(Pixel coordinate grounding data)
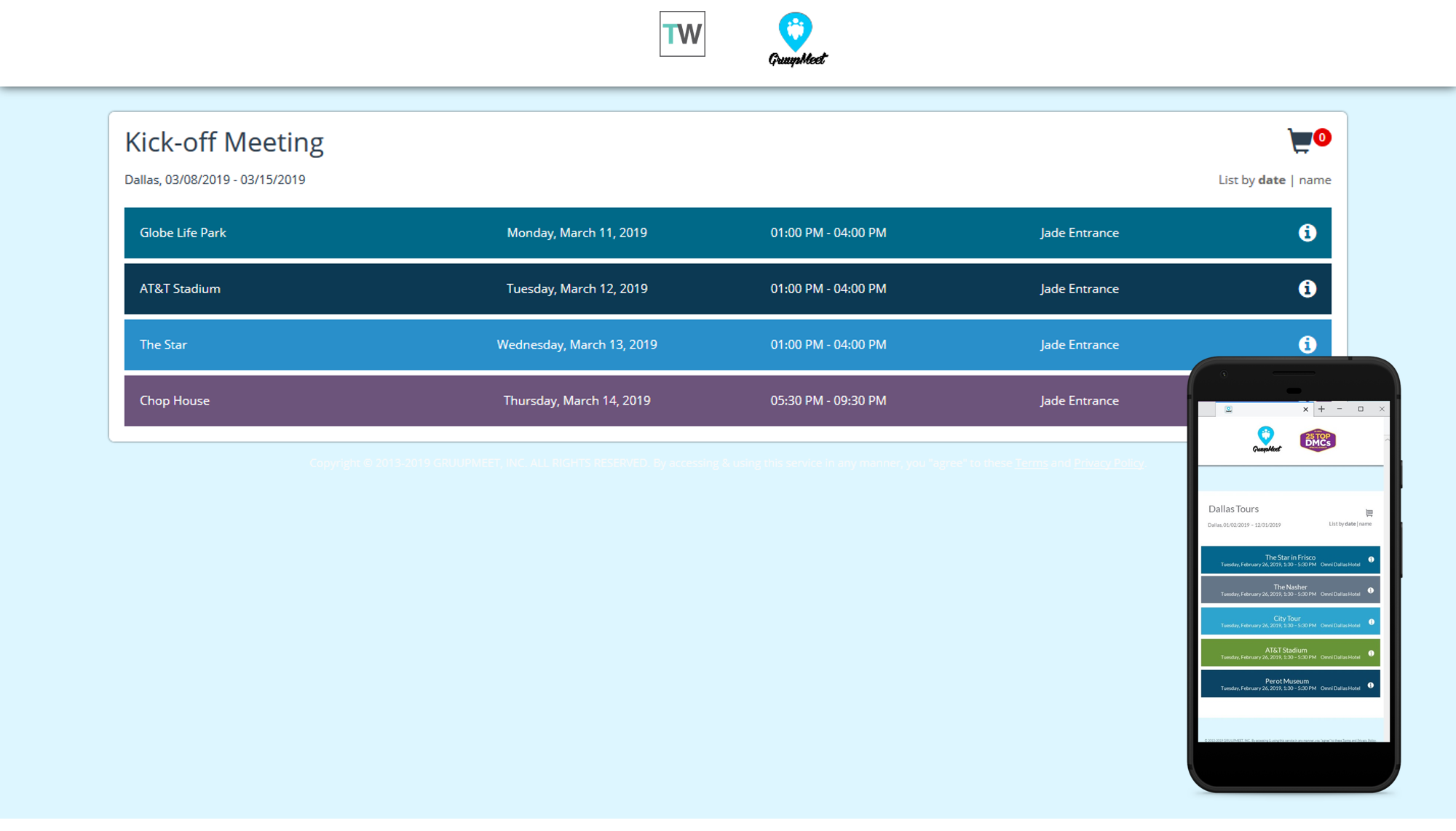This screenshot has height=831, width=1456.
Task: Open the Privacy Policy
Action: click(x=1108, y=463)
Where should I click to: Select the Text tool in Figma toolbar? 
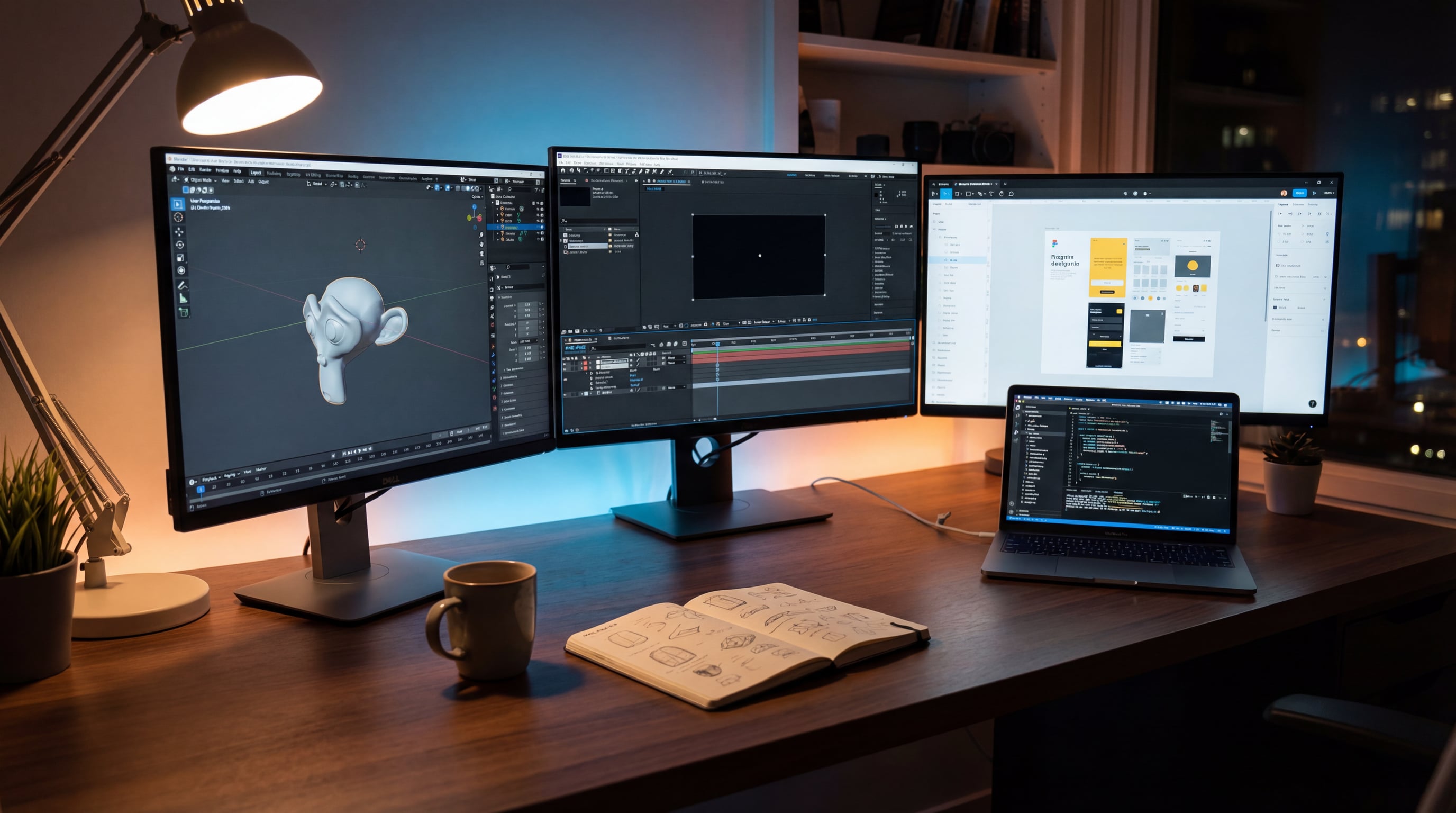[x=991, y=194]
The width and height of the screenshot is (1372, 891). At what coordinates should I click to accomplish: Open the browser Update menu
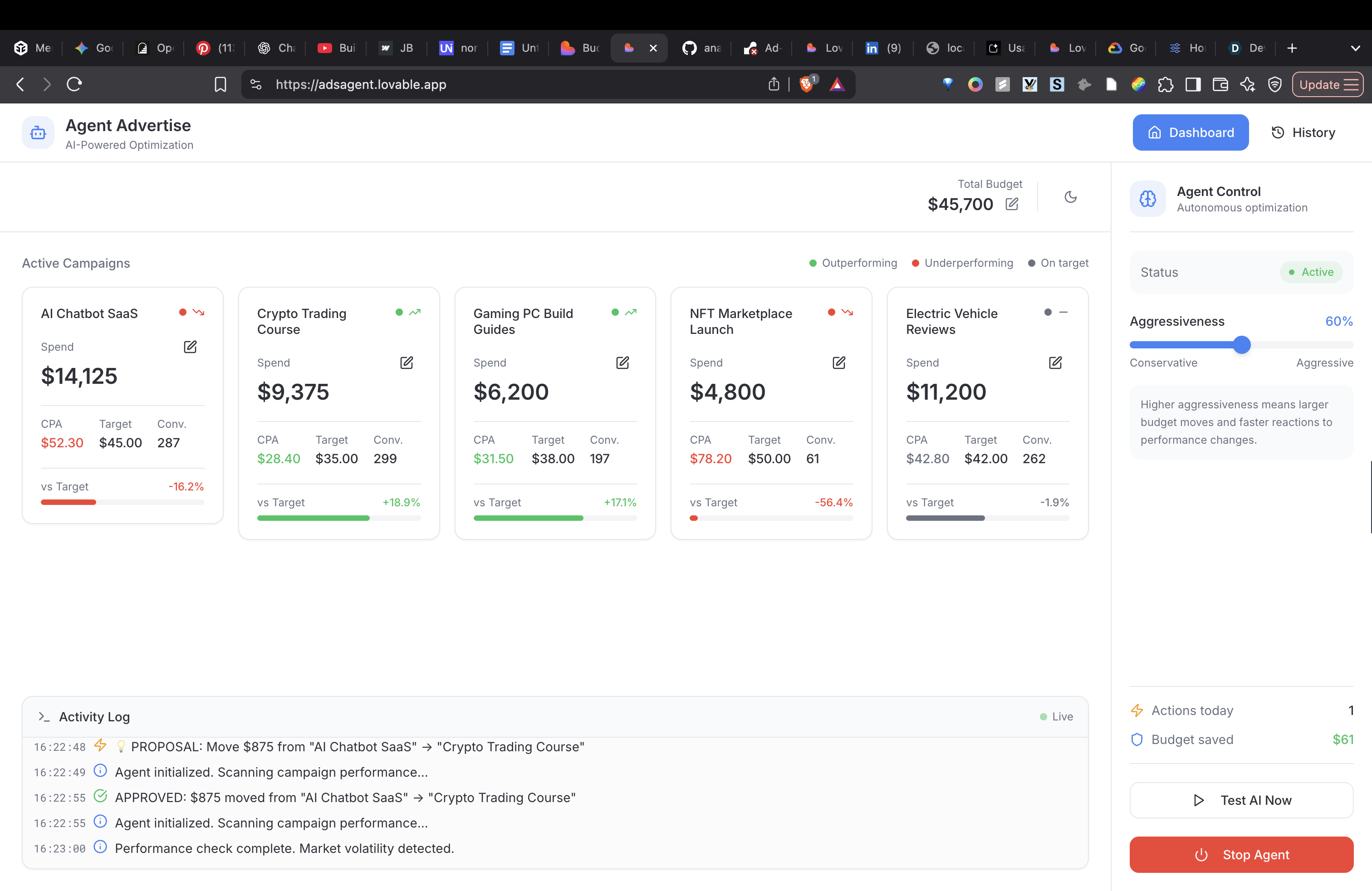coord(1327,85)
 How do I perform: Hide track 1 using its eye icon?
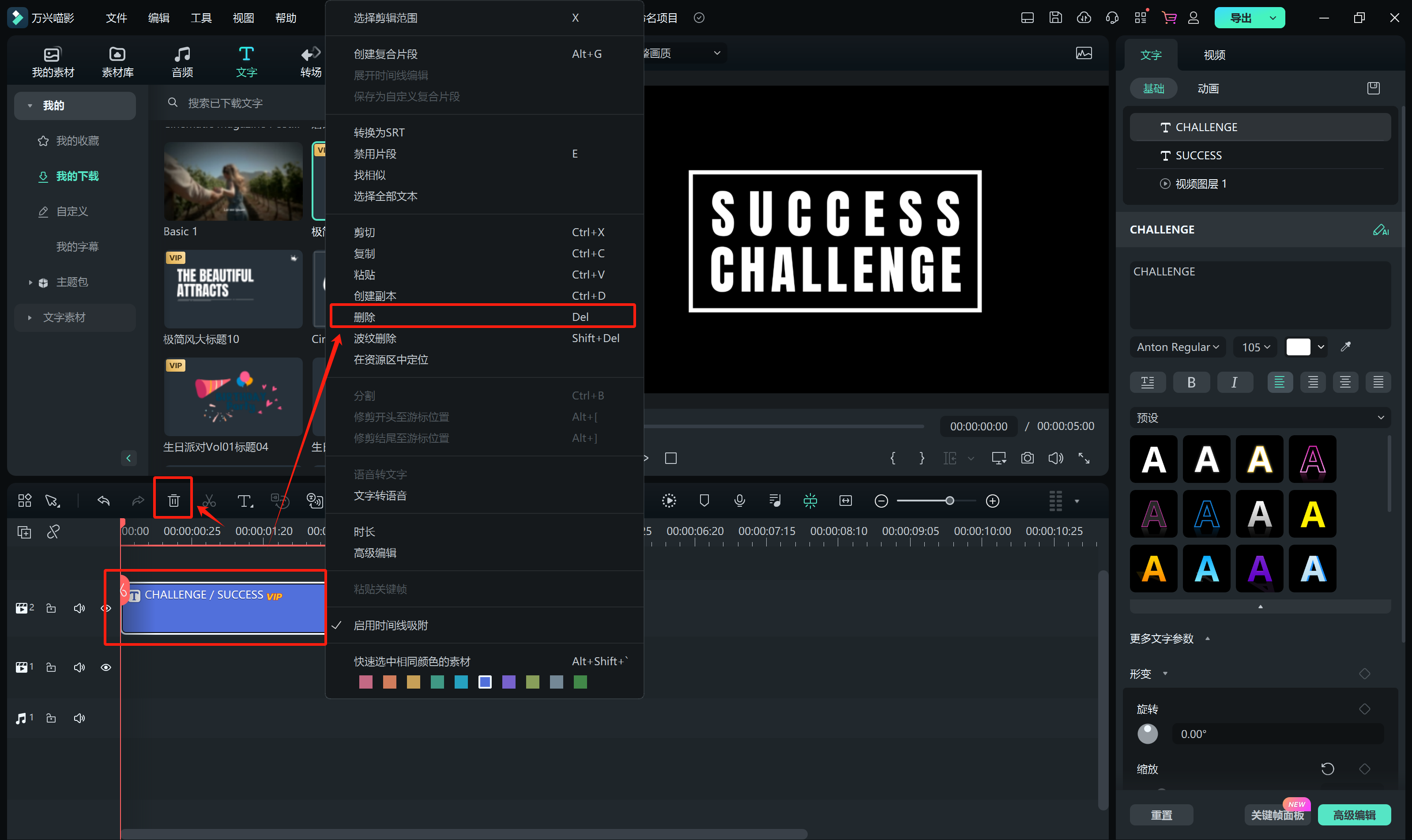pyautogui.click(x=106, y=667)
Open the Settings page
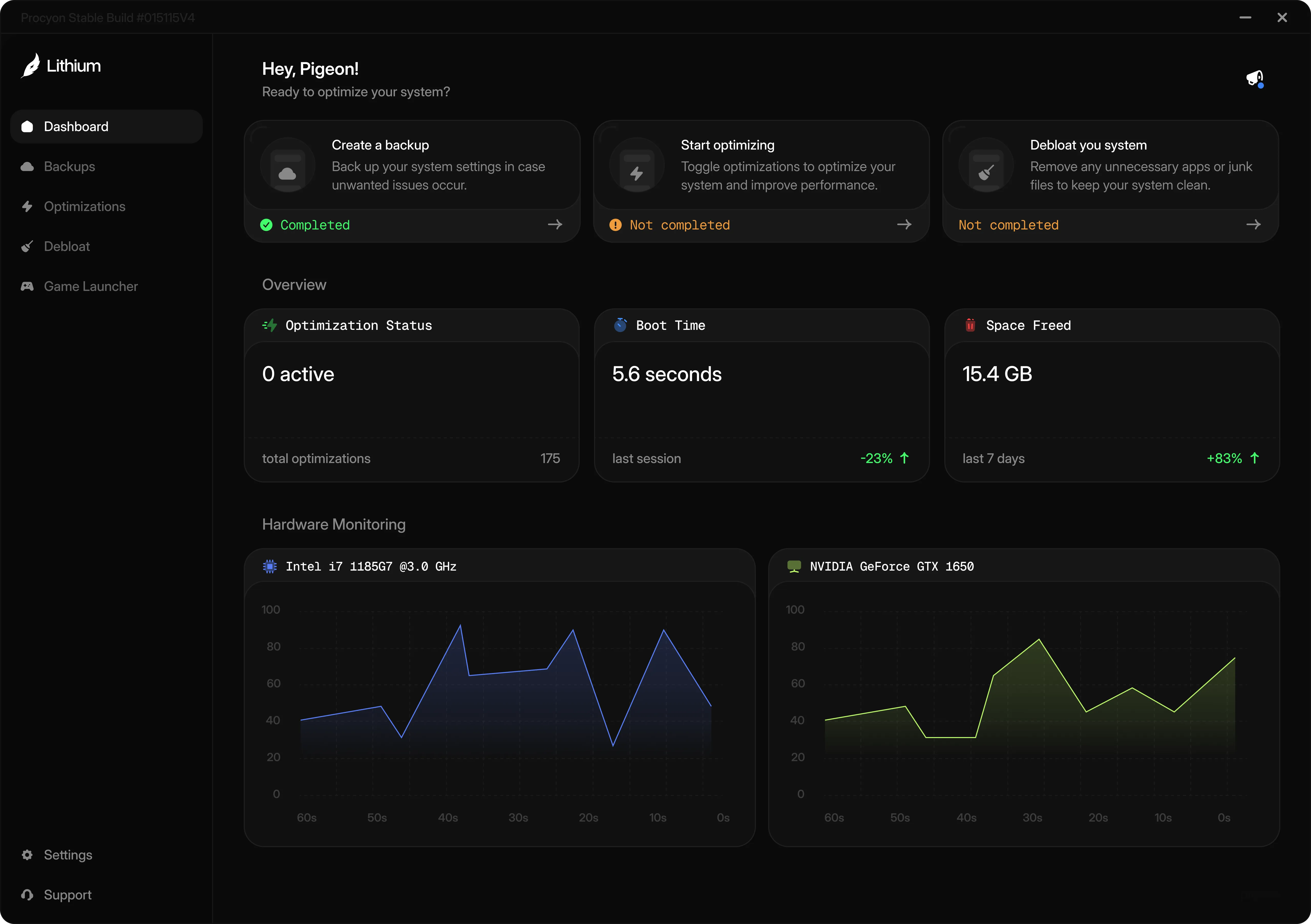 pyautogui.click(x=67, y=854)
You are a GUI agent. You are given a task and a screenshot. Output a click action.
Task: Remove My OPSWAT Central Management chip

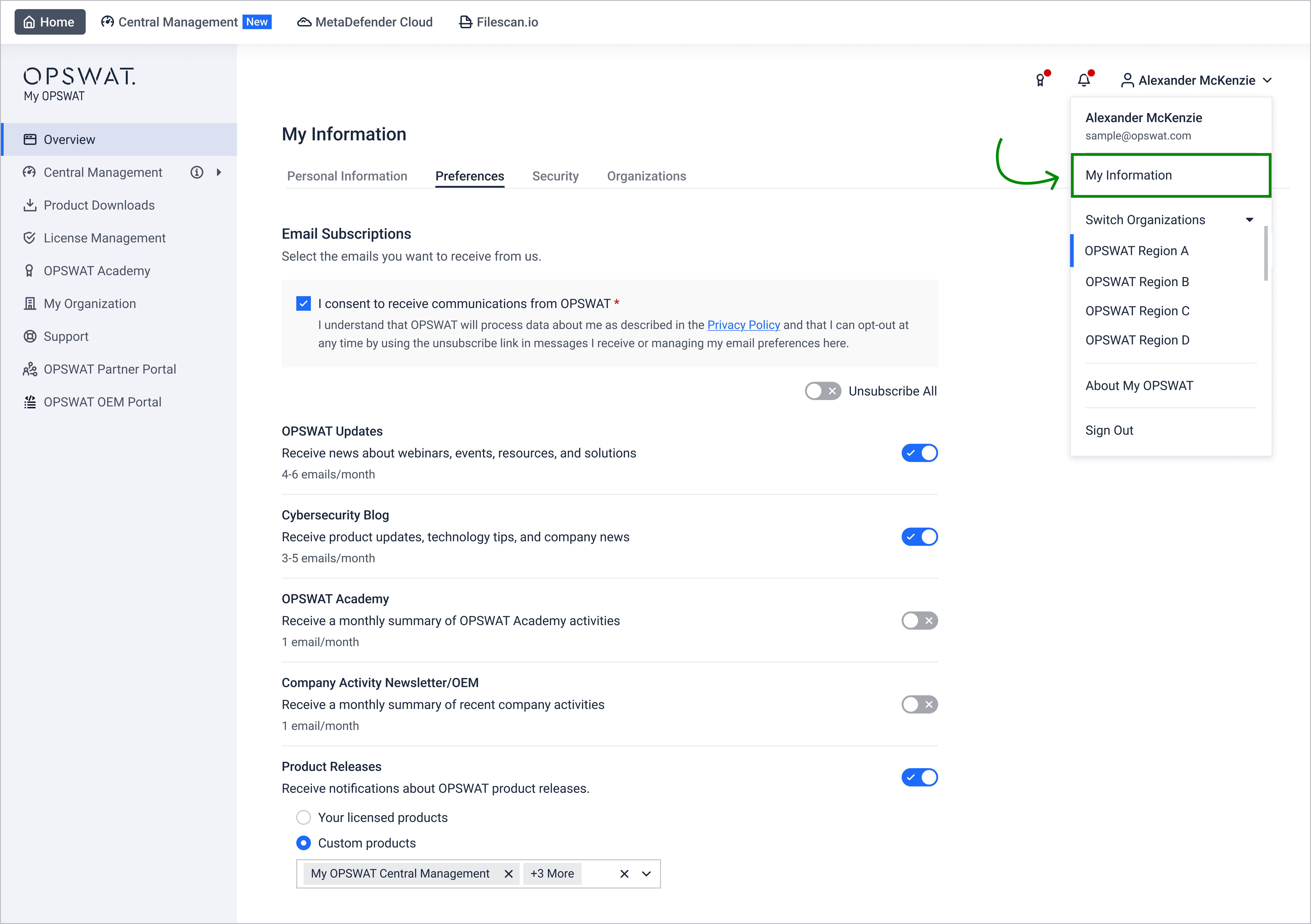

Required work:
Retype the lines exactly as they appear, beginning with the line that contains "Open the Settings page" and ending with the final line of the entries, and omit the pictures.

Expected answer:
Open the Settings page
 pyautogui.click(x=67, y=854)
You are a GUI agent. You are given a task and a screenshot. Output a click action.
Task: Remove My OPSWAT Central Management chip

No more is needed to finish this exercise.